- **Reading passage**:
*** Block opens ***

Unearth the Micro-CityShin Egashira
Diploma 11 has been collecting leftover matter, unplanned spaces, incomplete objects and accidental architecture throughout London. These are the live expressions of time and places that inspire us to imagine micro-cities, leading to alternative architectural strategies that assemble fragments and celebrate a city that is beautifully incomplete. Our approach is empirical. Interpreting the city through direct contact, we sample textural details by reading their histories and stories. We will start by briefly revisiting the sites our unit has explored over the years and conclude our journey on the theme of micro-city.
We will focus on an inner area of London: the redevelopment of Euston Station, which is estimated to open up approximately 2.5 million ft2 of mixed-use development, possibly increasing the number of platforms for a new High Speed 2 railway that will connect the city to the Midlands and the North. The rebuild will have a direct impact on certain landmarks in the surrounding area including Euston Square; a church burial ground; hundreds of council homes including Somers Town; a Victorian office block may be demolished; Royal Mail could be forced to close a crucial distribution centre; and the National Temperance Hospital, which has been empty for years, is set to be sold off to the highest bidder despite calls for it to be used as social housing.

*** Block closes ***

- **Data to examine**:
*** Block opens ***

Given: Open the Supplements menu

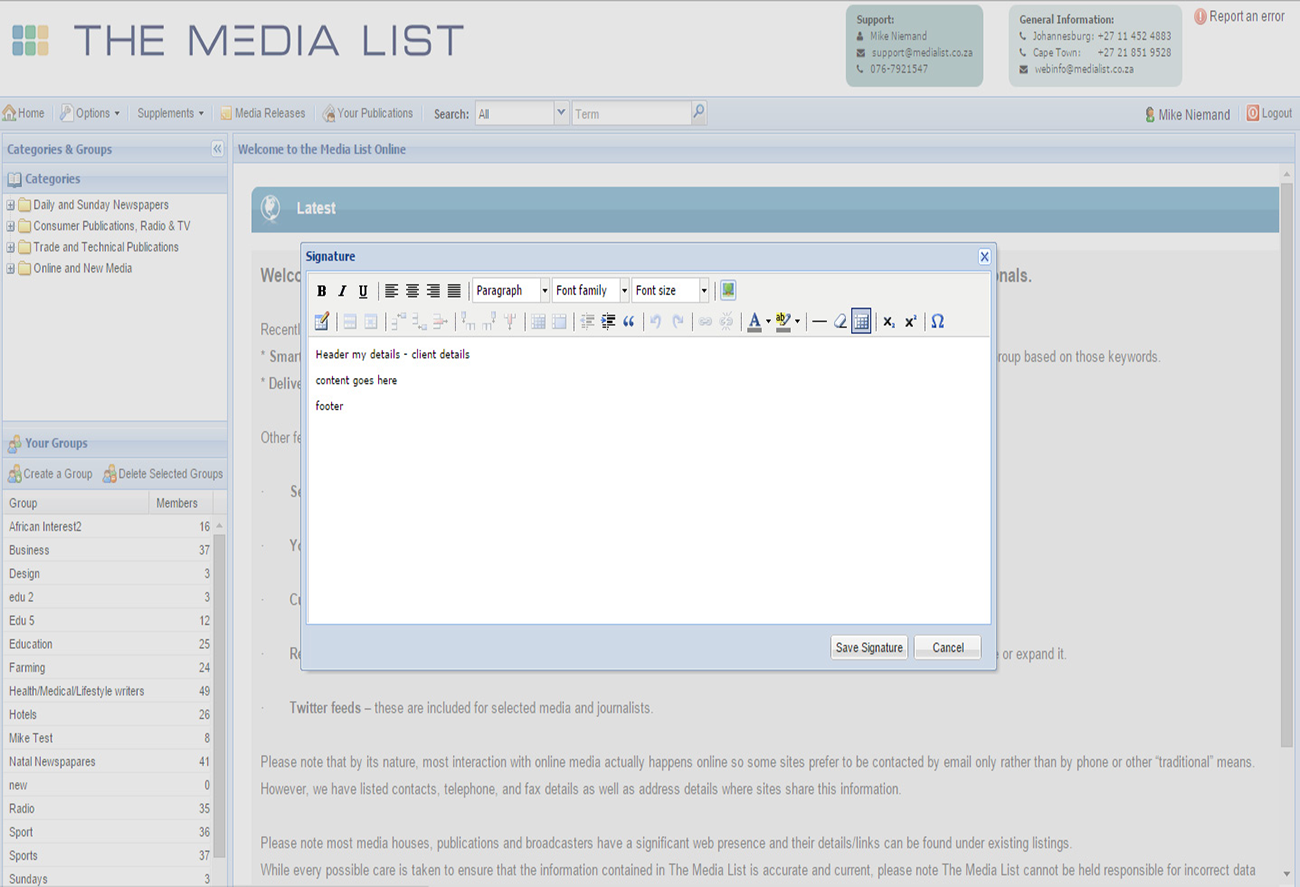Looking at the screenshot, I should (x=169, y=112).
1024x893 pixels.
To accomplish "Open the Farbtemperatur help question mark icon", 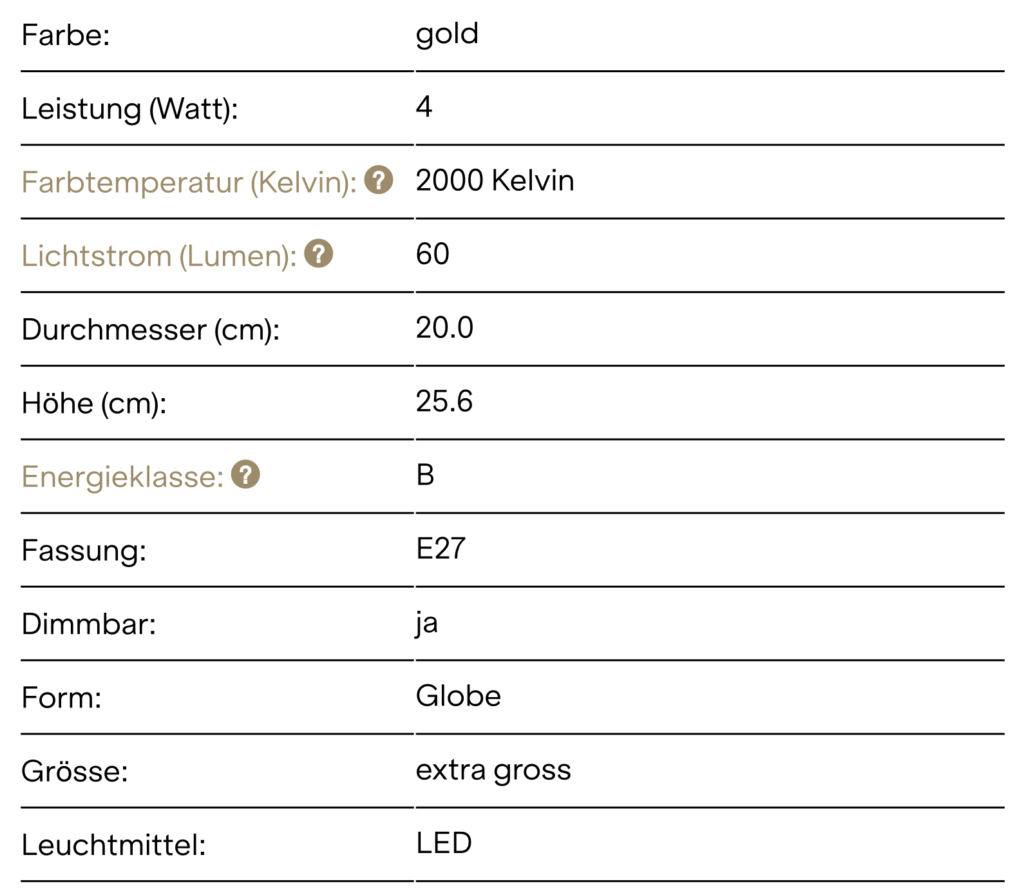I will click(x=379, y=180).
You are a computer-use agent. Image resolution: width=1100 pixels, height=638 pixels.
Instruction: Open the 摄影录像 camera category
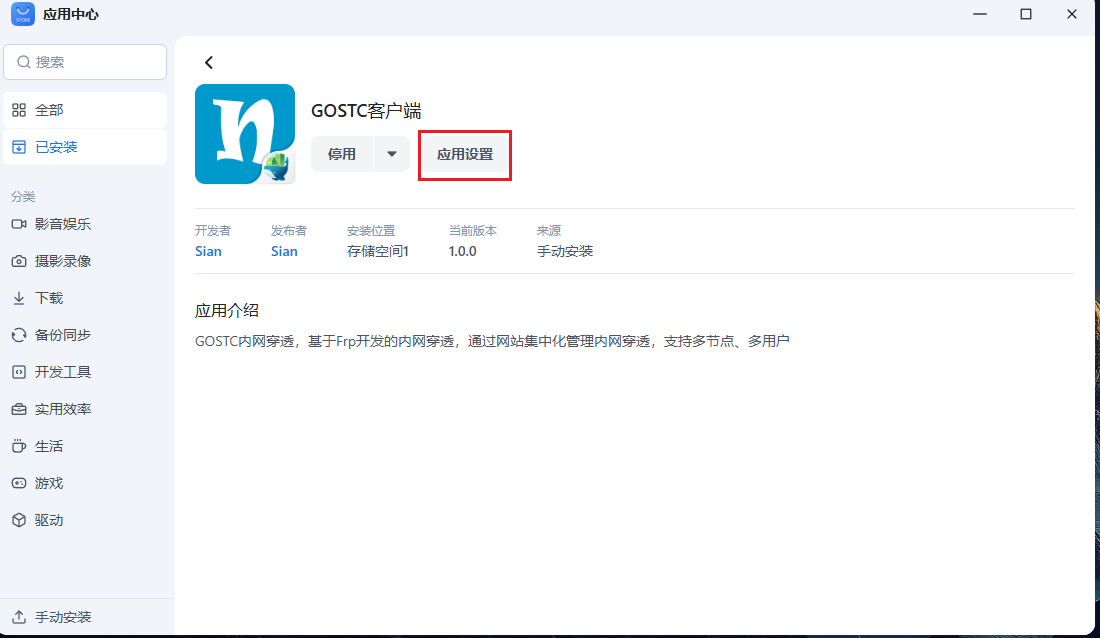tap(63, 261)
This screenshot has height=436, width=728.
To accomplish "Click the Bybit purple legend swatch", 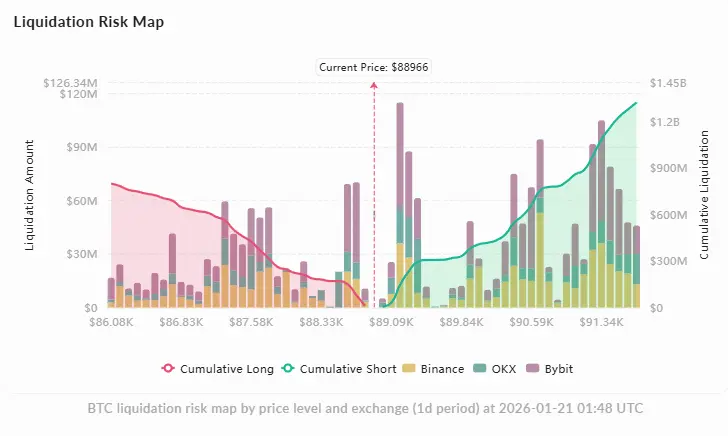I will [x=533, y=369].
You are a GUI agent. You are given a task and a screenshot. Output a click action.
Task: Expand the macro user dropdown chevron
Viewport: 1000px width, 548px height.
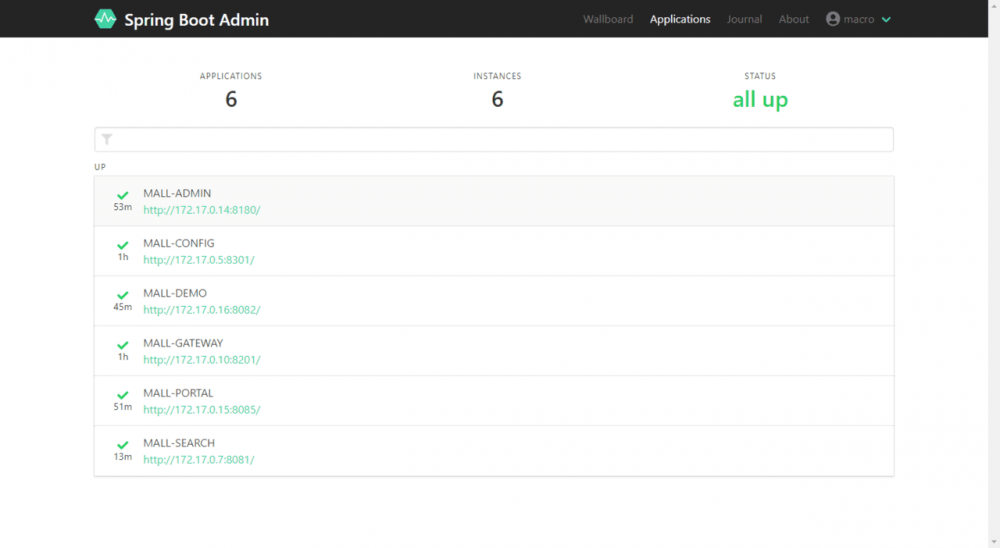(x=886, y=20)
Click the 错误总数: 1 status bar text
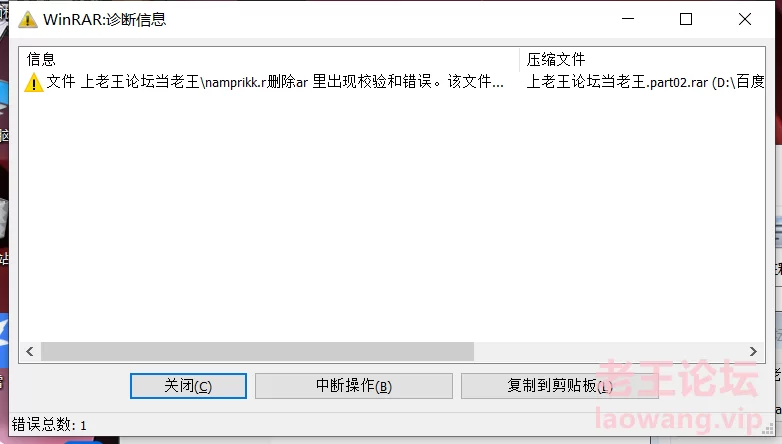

*** Block closes ***

- **Work to be completed**:
Answer these questions about the micro-city text above:
1. What has Diploma 11 been collecting throughout London?
2. Roughly how much mixed-use development is the Euston Station redevelopment estimated to open up?
3. What is set to happen to the National Temperance Hospital?

- **Written solution**:
1. Leftover matter, unplanned spaces, incomplete objects and accidental architecture.
2. Approximately 2.5 million ft2.
3. It is set to be sold off to the highest bidder, despite calls for it to be used as social housing.